**Task details:** Please copy all of the entries exactly, but drop every picture.
:::
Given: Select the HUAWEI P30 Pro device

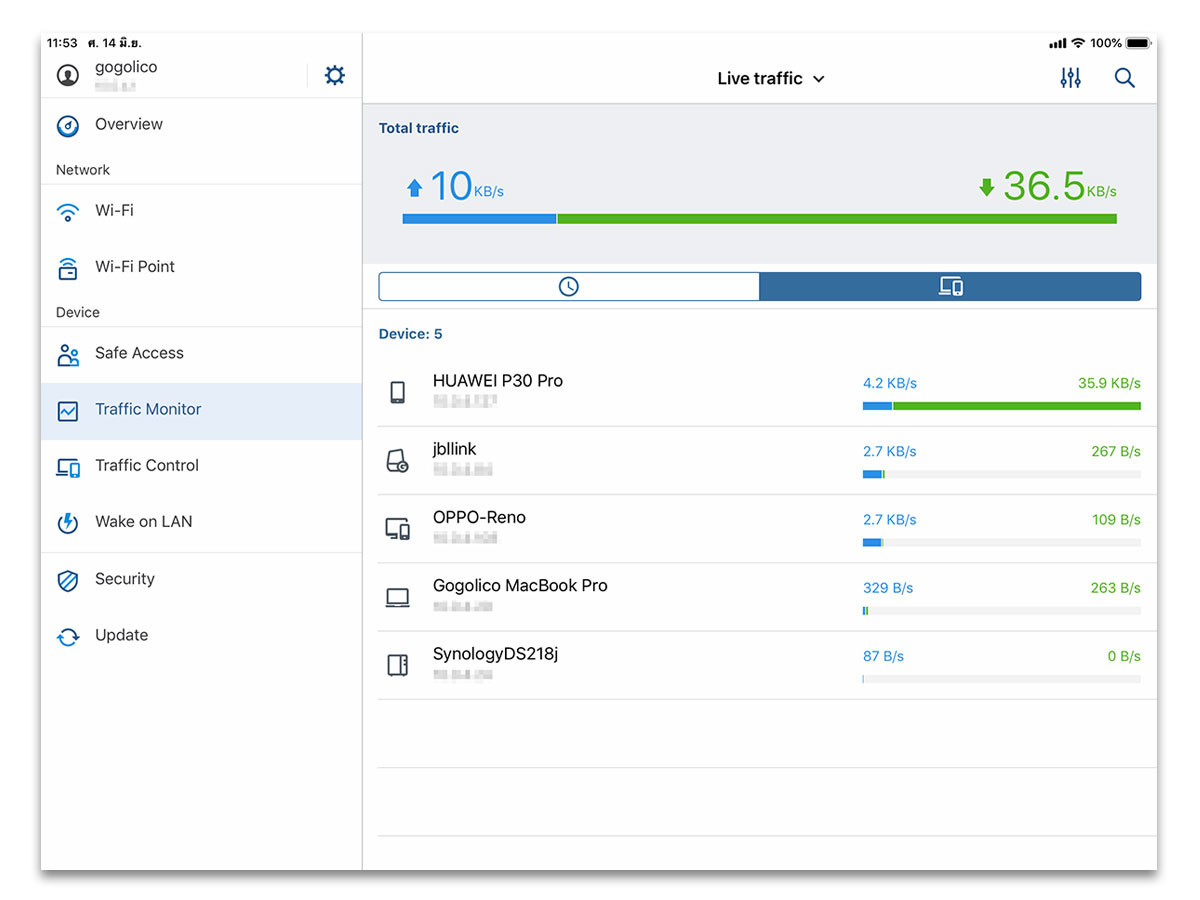Looking at the screenshot, I should 497,381.
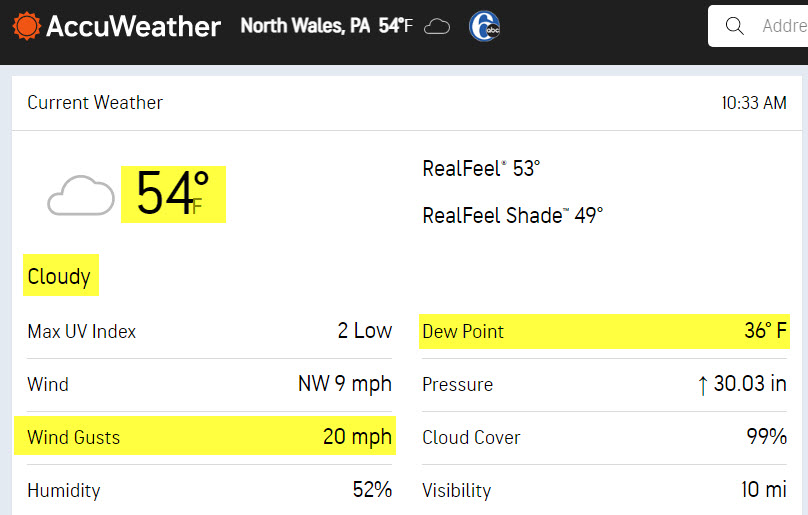Click the 54°F temperature in header
Viewport: 808px width, 515px height.
[395, 25]
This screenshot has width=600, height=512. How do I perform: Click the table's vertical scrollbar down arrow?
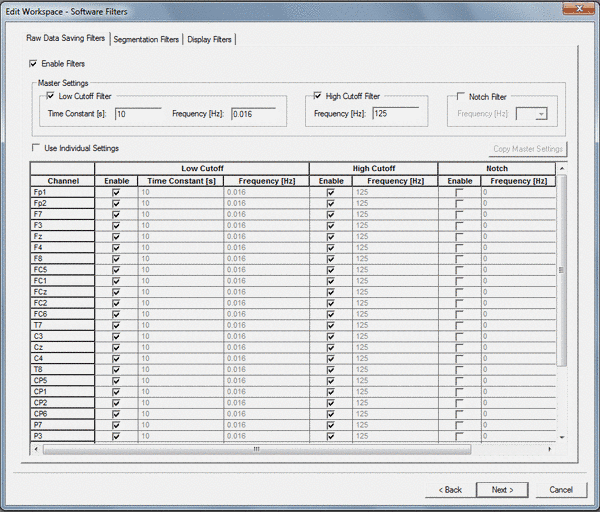(x=562, y=437)
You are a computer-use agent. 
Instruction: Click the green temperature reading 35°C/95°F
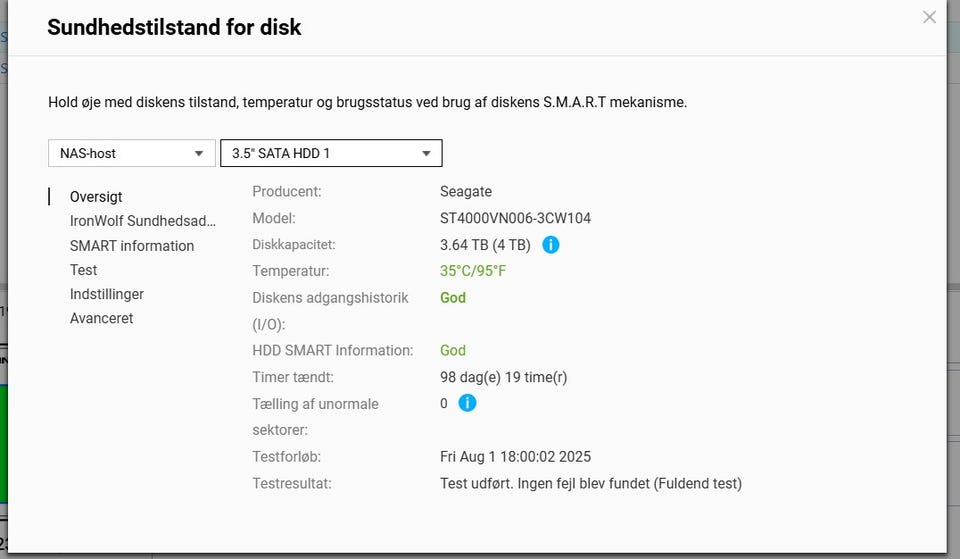473,271
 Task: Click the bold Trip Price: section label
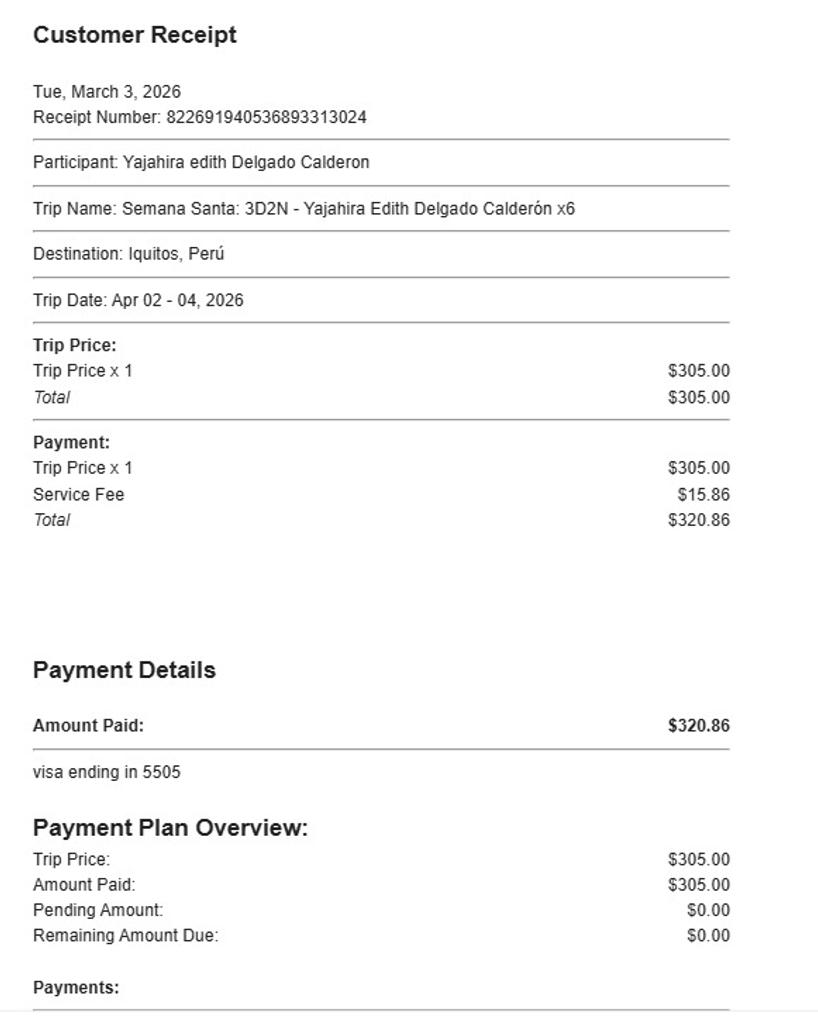point(75,345)
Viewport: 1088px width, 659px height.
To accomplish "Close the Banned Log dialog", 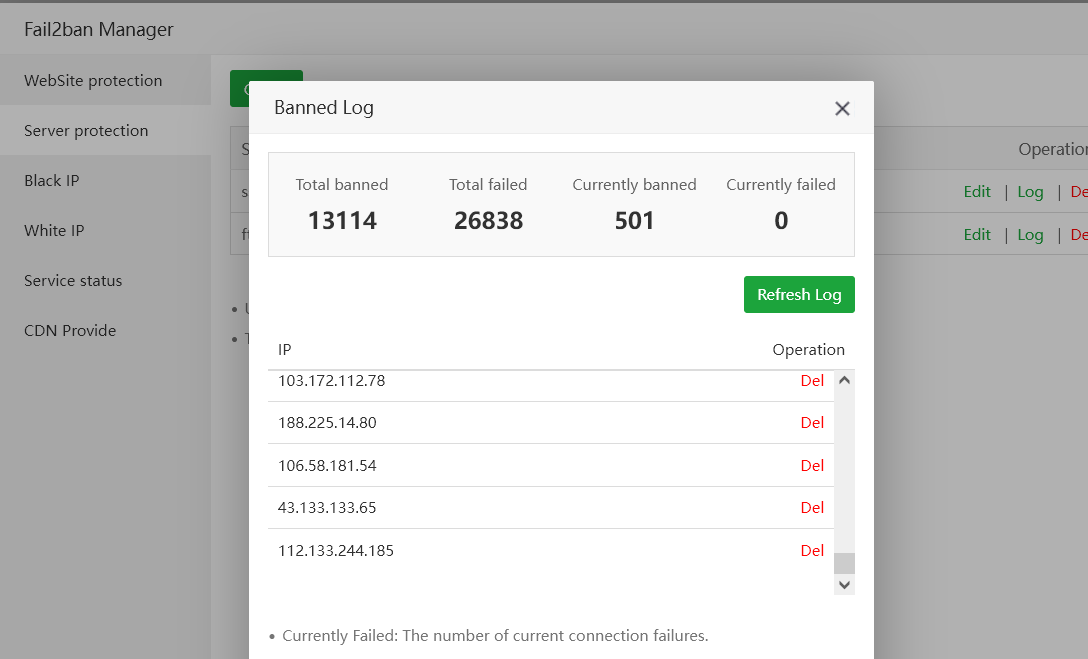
:::
**Task answer:**
Given: Select the HUAWEI P30 Pro device

Looking at the screenshot, I should 497,381.
Click the 54°F temperature in header
Viewport: 808px width, 515px height.
[395, 25]
This screenshot has width=600, height=512. How do I perform: Click the table's vertical scrollbar down arrow?
(x=562, y=437)
You are a computer-use agent. 
Instruction: Click the green temperature reading 35°C/95°F
473,271
 Task: Click the bold Trip Price: section label
point(75,345)
Viewport: 1088px width, 659px height.
To accomplish "Close the Banned Log dialog", 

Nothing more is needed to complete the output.